Please repeat exactly the lines below from the one containing "This screenshot has width=1179, height=901." down to the one containing "Open the https://vk.com/moulen_rose", both included, and nothing else.

### RAW DATA
--------------------

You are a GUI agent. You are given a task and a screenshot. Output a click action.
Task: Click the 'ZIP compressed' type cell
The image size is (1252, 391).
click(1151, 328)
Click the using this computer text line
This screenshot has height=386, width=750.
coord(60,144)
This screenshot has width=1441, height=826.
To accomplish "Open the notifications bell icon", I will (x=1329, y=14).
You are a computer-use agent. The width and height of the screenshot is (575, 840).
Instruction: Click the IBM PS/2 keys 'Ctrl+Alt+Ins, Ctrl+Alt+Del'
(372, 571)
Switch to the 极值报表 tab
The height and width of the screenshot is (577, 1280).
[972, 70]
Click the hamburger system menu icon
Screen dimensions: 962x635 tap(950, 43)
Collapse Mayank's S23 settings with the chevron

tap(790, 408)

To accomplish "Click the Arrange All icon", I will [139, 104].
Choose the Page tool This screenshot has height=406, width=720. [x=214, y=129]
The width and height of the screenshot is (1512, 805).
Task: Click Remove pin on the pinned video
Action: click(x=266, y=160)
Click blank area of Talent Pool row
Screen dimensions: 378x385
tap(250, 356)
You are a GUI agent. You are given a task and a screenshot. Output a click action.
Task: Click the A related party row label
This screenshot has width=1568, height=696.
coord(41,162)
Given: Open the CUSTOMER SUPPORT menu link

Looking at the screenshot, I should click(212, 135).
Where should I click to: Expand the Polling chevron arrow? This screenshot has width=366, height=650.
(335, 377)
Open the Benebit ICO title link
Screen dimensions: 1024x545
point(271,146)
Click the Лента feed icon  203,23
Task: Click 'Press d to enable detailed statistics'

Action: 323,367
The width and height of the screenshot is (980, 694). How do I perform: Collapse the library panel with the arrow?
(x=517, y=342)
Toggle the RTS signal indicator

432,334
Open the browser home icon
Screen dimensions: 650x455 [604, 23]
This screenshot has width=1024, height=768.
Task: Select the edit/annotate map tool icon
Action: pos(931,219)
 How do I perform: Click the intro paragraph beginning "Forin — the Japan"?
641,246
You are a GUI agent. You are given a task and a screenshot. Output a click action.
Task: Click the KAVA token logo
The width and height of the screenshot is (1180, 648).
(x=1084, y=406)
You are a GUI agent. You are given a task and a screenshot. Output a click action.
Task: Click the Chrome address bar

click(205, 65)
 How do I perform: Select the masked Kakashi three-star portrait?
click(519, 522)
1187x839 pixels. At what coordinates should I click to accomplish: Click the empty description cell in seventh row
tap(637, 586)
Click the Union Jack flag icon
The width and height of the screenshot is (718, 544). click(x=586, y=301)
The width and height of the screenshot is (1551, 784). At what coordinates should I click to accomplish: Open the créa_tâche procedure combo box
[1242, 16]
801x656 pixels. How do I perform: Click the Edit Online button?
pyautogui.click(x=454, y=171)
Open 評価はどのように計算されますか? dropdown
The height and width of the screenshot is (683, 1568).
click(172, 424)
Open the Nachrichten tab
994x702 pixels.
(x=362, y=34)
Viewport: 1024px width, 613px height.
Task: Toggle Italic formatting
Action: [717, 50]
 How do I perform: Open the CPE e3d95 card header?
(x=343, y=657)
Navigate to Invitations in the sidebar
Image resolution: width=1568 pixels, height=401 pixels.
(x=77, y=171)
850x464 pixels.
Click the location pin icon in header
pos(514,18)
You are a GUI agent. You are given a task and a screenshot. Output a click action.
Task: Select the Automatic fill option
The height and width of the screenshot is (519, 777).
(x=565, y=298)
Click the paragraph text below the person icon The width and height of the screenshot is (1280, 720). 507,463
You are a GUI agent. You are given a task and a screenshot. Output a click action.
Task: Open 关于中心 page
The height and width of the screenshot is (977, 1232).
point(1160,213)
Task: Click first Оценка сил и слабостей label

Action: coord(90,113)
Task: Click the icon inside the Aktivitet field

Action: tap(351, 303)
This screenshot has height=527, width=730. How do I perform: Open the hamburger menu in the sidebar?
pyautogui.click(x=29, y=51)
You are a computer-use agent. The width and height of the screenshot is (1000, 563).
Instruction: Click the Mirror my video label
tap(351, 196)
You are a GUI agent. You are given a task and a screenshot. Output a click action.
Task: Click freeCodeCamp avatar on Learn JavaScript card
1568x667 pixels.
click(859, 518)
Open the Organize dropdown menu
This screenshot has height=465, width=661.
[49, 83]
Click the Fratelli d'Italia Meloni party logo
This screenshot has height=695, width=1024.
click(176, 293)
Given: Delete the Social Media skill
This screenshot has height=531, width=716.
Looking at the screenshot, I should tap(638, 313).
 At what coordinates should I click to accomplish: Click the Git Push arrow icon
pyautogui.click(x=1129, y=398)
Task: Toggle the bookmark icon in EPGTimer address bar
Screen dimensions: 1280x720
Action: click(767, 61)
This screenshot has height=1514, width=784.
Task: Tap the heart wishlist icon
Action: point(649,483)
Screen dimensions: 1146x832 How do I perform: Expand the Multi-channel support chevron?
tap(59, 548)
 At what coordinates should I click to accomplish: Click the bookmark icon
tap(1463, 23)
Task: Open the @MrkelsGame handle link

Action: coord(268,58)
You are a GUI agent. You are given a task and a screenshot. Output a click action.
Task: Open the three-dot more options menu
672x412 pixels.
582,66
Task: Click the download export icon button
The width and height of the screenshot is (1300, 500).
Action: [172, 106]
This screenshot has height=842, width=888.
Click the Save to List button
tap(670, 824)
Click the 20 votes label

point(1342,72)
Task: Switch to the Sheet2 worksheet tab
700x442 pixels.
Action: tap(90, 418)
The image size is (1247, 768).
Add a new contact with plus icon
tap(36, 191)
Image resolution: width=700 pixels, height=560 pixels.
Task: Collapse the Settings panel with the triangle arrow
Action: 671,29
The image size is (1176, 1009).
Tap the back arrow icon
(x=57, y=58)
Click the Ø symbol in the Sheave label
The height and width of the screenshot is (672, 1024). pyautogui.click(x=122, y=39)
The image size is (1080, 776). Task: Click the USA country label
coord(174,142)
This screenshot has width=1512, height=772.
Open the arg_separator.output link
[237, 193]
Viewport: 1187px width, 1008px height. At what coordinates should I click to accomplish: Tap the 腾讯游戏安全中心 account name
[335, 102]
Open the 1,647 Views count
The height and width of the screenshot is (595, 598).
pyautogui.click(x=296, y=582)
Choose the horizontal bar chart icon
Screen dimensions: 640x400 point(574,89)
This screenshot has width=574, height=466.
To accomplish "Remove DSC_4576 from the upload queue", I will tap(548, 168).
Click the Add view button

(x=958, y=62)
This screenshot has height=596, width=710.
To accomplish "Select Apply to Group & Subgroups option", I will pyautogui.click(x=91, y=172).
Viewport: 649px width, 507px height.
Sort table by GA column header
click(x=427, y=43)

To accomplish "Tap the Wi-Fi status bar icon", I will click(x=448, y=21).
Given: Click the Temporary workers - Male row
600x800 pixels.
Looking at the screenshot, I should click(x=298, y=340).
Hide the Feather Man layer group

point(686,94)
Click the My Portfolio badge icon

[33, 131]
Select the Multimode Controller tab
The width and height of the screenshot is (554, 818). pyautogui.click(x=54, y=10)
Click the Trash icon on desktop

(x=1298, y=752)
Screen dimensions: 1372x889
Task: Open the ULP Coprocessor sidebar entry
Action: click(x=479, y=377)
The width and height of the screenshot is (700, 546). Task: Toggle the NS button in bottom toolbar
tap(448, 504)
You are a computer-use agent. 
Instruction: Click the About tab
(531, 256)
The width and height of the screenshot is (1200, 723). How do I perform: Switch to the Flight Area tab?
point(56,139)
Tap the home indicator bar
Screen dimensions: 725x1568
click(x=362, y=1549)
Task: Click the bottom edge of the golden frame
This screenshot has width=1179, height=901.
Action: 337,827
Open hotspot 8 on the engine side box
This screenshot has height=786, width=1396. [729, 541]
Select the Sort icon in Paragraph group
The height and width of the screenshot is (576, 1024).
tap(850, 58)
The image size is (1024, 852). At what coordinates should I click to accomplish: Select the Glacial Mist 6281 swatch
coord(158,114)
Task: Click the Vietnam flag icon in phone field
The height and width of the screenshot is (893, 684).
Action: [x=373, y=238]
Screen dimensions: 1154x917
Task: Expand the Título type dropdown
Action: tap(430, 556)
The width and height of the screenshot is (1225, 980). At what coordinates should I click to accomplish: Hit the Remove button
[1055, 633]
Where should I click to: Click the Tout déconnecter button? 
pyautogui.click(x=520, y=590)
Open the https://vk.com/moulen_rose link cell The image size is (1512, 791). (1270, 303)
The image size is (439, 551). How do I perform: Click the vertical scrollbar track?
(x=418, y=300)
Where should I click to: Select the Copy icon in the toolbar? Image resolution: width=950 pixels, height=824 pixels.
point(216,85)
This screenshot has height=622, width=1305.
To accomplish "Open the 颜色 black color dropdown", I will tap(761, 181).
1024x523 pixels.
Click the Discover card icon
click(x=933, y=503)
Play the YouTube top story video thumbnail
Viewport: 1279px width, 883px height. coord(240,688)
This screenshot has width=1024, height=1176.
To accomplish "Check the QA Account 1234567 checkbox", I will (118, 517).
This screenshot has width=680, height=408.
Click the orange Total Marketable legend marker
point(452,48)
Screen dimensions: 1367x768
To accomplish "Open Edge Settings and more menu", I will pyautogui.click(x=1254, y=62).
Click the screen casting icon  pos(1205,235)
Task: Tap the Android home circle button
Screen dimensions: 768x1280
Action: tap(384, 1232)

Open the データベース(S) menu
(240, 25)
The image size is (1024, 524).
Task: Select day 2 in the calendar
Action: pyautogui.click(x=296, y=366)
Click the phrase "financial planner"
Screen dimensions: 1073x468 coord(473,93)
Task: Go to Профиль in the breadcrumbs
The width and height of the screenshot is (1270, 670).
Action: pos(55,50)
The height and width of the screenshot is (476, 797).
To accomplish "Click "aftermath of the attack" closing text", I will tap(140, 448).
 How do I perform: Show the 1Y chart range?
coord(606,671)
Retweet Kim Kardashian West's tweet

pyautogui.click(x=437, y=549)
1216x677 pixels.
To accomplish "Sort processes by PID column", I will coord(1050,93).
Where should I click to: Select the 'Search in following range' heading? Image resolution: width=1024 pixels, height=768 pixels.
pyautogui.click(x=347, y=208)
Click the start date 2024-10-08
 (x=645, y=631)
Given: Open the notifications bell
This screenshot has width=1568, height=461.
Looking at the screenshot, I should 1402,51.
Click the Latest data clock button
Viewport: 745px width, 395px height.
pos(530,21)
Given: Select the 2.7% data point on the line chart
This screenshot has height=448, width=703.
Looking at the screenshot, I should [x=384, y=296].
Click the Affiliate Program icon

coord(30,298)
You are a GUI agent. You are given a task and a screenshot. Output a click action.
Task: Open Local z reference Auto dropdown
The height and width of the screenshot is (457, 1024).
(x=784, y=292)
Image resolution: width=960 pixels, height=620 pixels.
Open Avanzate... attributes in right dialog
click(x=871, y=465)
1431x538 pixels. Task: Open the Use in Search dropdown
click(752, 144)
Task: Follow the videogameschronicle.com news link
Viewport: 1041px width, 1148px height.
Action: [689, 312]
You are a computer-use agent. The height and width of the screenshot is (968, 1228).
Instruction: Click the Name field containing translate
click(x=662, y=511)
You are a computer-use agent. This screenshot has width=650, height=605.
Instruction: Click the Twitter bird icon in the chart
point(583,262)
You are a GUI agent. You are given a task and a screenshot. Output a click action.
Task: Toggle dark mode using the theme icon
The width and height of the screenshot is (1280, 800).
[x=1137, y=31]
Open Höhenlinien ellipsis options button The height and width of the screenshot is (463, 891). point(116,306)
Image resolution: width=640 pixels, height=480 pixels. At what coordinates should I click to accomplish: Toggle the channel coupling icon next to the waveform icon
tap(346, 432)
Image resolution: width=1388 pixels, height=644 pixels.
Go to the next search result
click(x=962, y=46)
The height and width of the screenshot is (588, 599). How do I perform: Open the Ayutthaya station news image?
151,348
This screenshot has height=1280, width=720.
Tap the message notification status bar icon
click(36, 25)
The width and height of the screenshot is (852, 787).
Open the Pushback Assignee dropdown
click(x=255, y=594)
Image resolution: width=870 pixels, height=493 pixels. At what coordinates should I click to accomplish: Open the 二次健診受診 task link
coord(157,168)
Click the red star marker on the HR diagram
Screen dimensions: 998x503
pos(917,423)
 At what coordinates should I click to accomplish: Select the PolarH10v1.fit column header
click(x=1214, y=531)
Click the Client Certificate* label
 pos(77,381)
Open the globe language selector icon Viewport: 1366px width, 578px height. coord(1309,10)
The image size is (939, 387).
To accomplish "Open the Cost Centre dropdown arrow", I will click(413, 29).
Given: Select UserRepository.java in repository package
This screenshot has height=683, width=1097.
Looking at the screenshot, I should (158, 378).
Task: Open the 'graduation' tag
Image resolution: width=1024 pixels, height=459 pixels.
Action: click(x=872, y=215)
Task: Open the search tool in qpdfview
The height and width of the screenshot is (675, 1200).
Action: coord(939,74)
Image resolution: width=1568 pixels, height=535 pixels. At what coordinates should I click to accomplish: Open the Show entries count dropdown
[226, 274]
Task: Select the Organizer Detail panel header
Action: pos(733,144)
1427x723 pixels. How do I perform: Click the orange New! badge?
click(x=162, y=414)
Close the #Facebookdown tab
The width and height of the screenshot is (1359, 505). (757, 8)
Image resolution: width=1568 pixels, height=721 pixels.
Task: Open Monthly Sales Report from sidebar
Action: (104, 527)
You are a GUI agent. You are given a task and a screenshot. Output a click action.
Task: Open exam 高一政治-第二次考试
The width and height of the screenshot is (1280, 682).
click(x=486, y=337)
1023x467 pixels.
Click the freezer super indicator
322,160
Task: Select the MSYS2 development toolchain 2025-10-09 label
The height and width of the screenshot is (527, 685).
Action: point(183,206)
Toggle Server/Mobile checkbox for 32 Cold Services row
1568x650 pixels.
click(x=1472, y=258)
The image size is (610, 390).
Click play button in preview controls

--------------------

### RESPONSE BELOW
This screenshot has width=1179, height=901.
Action: 337,827
Open hotspot 8 on the engine side box
This screenshot has height=786, width=1396. [729, 541]
Select the Sort icon in Paragraph group
The height and width of the screenshot is (576, 1024).
tap(850, 58)
The image size is (1024, 852). At what coordinates should I click to accomplish: Select the Glacial Mist 6281 swatch
coord(158,114)
Task: Click the Vietnam flag icon in phone field
The height and width of the screenshot is (893, 684).
Action: [x=373, y=238]
Screen dimensions: 1154x917
Task: Expand the Título type dropdown
Action: tap(430, 556)
The width and height of the screenshot is (1225, 980). At what coordinates should I click to accomplish: Hit the Remove button
[1055, 633]
Where should I click to: Click the Tout déconnecter button? 
pyautogui.click(x=520, y=590)
Open the https://vk.com/moulen_rose link cell The image size is (1512, 791). (1270, 303)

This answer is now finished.